Look . . . I don't want to be too much of an asshole, because you seem like a nice guy. But you asked for criticism, and you are running a site open to the public, so what the hell?
First, I mostly agreed with much of the review, although I don't really agree that Baldur's Gate was a sandbox. (Then again, the only RPG that I really, really consider to be a sandbox is Darklands; but even games like Oblivion or Daggerfall are closer than Baldur's Gate.) At the very least, you should have stated your definition of sandbox, because it clearly differed from mine. (I would call Baldur's Gate non-linear rather than sandbox, meaning that it has a plot, but the plot doesn't have a set order. To me, "sandbox" means that you may have an overall goal, or you may set a goal for yourself, but one way or another gameplay is about trying to achieve that goal; there is not much of an external plot foisted upon you.) Still, like I said, I mostly thought the content of the review was good.
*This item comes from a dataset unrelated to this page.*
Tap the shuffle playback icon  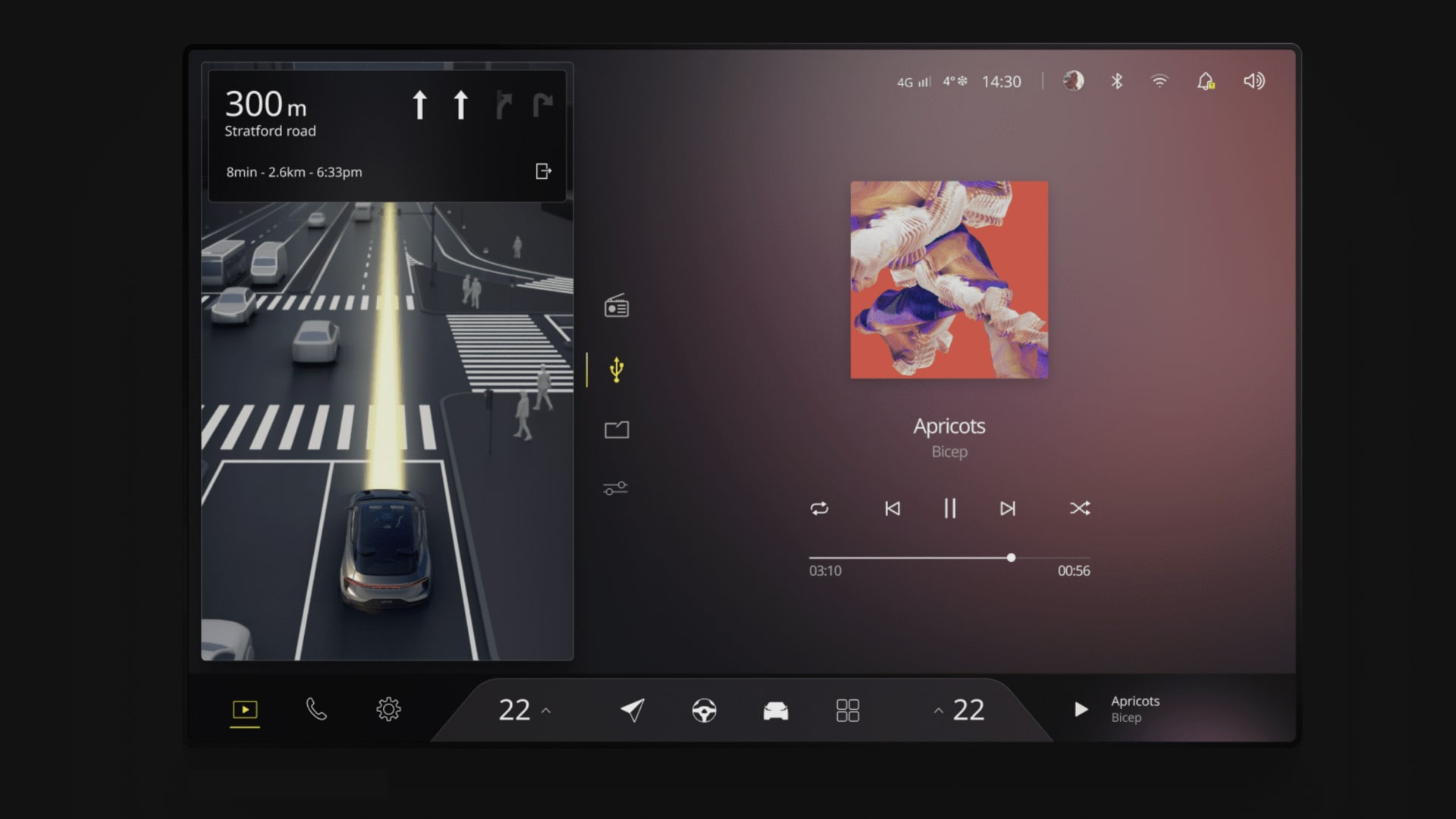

One minor quibble: it might have been worth mentioning the modding scene. I think that's one advantage indie reviewers dealing with older games have compared to mainstream publications putting out reviews at the time of game release. It would have been nice to tell readers that they can now play Baldur's Gate at higher resolution in the BGII engine using Tutu, or that modders have fully fleshed out all of the NPCs to be even more talkative than the ones in BGII, for example. I think that would be nice for someone who played BG back when it was released and is thinking about perhaps replaying it.
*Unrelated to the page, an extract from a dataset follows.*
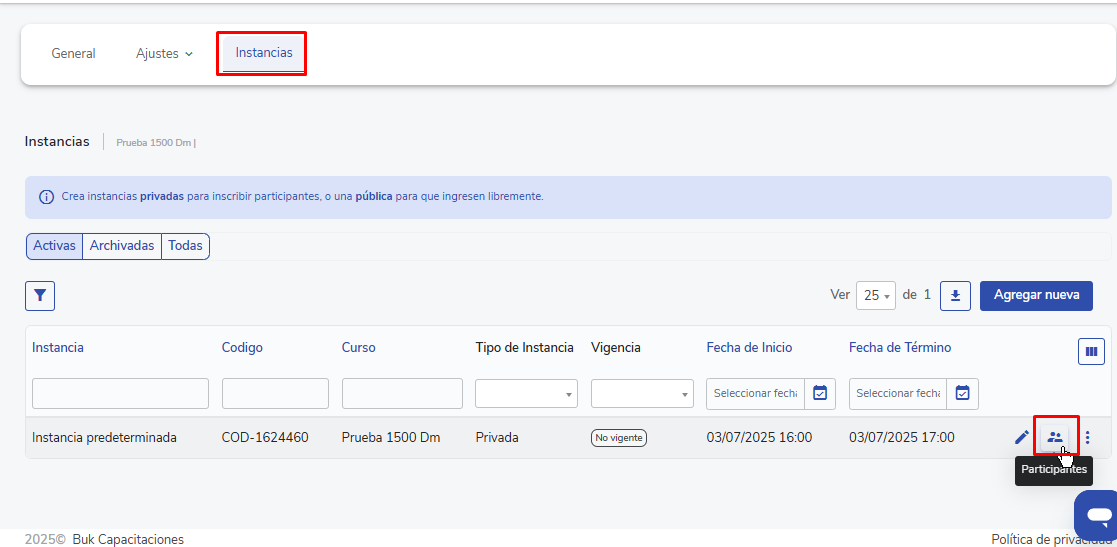
Task: Open the Participantes icon for the instance
Action: [1055, 437]
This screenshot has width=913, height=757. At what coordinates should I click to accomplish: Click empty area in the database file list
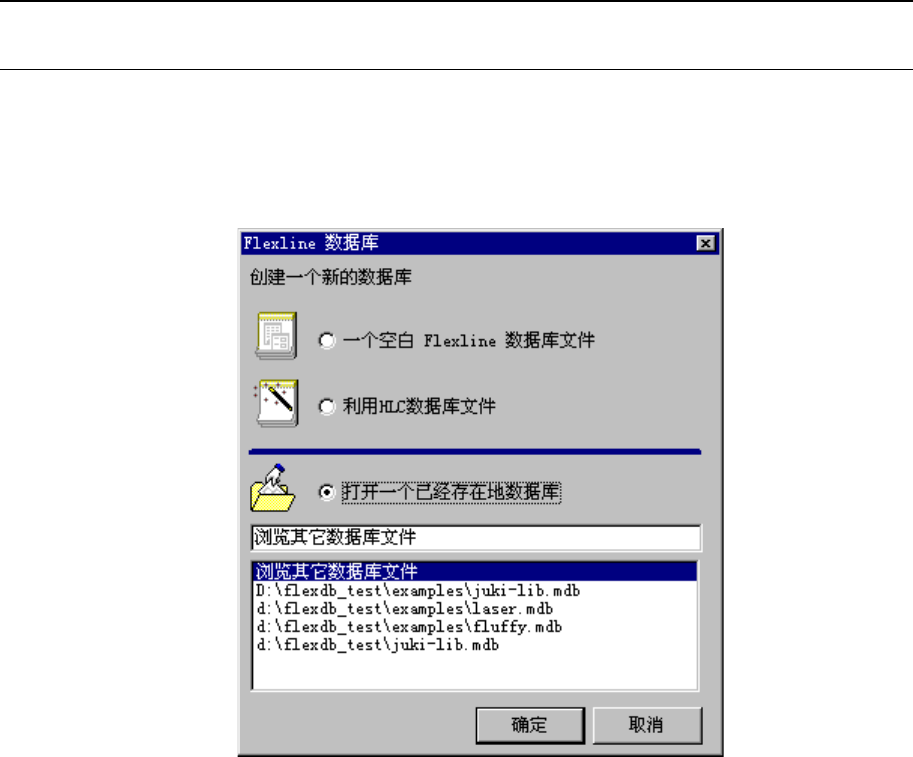[475, 671]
Now, to the part where I'm going to be really critical. Your grammar/writing is pretty poor, and I think that you should see about getting an editor or something. I'm obviously not going to go through everything, but let me just look at your first sentence:
Morbus's Review said:
Often acknowledged as one of the best Role-Playing Games ever (even if arguably worse than its sequel), Baldur’s Gate did broke some boundaries, but lacks some things other RPG’s have, released both earlier and later.
Did is present tense, broke is past tense; you want either "did break" or just "broke." My vote is for "did break," which has a more skeptical tone.
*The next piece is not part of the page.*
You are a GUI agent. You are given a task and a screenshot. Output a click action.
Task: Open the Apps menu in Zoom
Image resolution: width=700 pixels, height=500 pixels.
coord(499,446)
Role-Playing shouldn't be hyphenated, and Role Playing Games shouldn't be capitalized.
Your last clause, "released both earlier and later," is really awkward, primarily because it comes after the verb "have" rather than directly after the noun it is describing.
Also, "RPG's" is just wrong - the apostrophe indicates either a possessive noun or a contraction, and this is neither. You just want RPGs.
I would revise this sentence to read:
Despite being surpassed by its sequel in some ways, Baldur's Gate is widely regarded as one of the best role playing games ever made. However, although its release did break some boundaries, it lacks certain elements common to RPGs made both before and since.
Even this isn't quite grammatically correct, but it's an improvement, and I think it flows better.